TEXT EXCERPT

Say, thats pretty cheap. How much to buy that watt at nine o’clock tonight?
I’ve commented several times previously about the conditions I would have to see met before accepting nuclear power on a large scale in Australia. I’ll leave it at that.
With regards to Barry Brooks’ advocacy of nuclear power – I have watched his views move towards advocacy and away from a more reflective and open arguing of the alternatives. I don’t read his blog very much now. BTW, his advocacy for nuclear power is not what I have a problem with, beyond disagreeing with him on the relativities that he believes make nuclear power so utterly compelling.
Our largest concern now should be a simple one: what activities may be achieved within the best guess time frames to make the best long-term impact? While dollar cost has its importance, every day of foot-dragging we accept is another day that the balance of concerns shifts away from dollar cost and towards what is physically achievable. We forget too easily that manpower is a finite resource on short to medium time scales, no matter what pile of cash we might have as enticement to do a job.
Nuclear power reactors are large scale facilities and are complex. They take a lot of time to go from concept to turn-key on day one of operation. Wind turbines while certainly not cheap have some benefits in the Australian context that nuclear does not – wind farms may be extended rapidly and incrementally, as opportunities and/or demand arise. Same goes for many types of solar facilities.
The displacement effect of trying to go nuclear as the solution for Australia, instead of attempting a mixed solution of large scale transition to multiple sources of power, is where nuclear may create a cross to heavy to bear. In my opinion nuclear advocates should define a clear short term goal to go from A to Z with a relatively small number of nuclear reactors chosen to give the best chance of the quickest completion time. If the project is successful, meaning that the reactors are operational and operating at expected loads, then it is likely that both the skills and capital necessary for a second project will be available even before the first project is complete. Staging it in this way is probably a lot more palatable to Australians than a “big bang” approach, and if a small but substantial project of say three reactors is unable to execute to completion on time targets, then in the meanwhile other achievable alternative energy projects have had a chance during the same time period.

PROVIDED MATERIAL
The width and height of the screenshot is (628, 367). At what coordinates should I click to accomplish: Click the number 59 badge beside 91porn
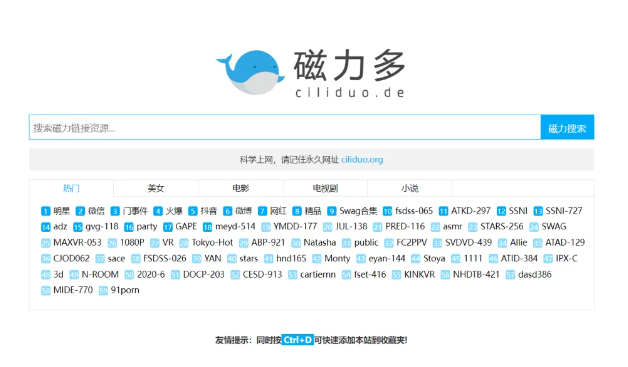[103, 290]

TASK SET
**A.** Transcribe the passage of the nuclear power commentary starting at "Say, thats pretty" and ending at "so utterly compelling.".
**B.** In the nuclear power commentary, what benefit does the writer attribute to wind farms in the Australian context that nuclear lacks?

LIST OF SOLUTIONS
**A.**
Say, thats pretty cheap. How much to buy that watt at nine o’clock tonight?
I’ve commented several times previously about the conditions I would have to see met before accepting nuclear power on a large scale in Australia. I’ll leave it at that.
With regards to Barry Brooks’ advocacy of nuclear power – I have watched his views move towards advocacy and away from a more reflective and open arguing of the alternatives. I don’t read his blog very much now. BTW, his advocacy for nuclear power is not what I have a problem with, beyond disagreeing with him on the relativities that he believes make nuclear power so utterly compelling.

**B.** Wind farms can be extended rapidly and incrementally as opportunities and/or demand arise.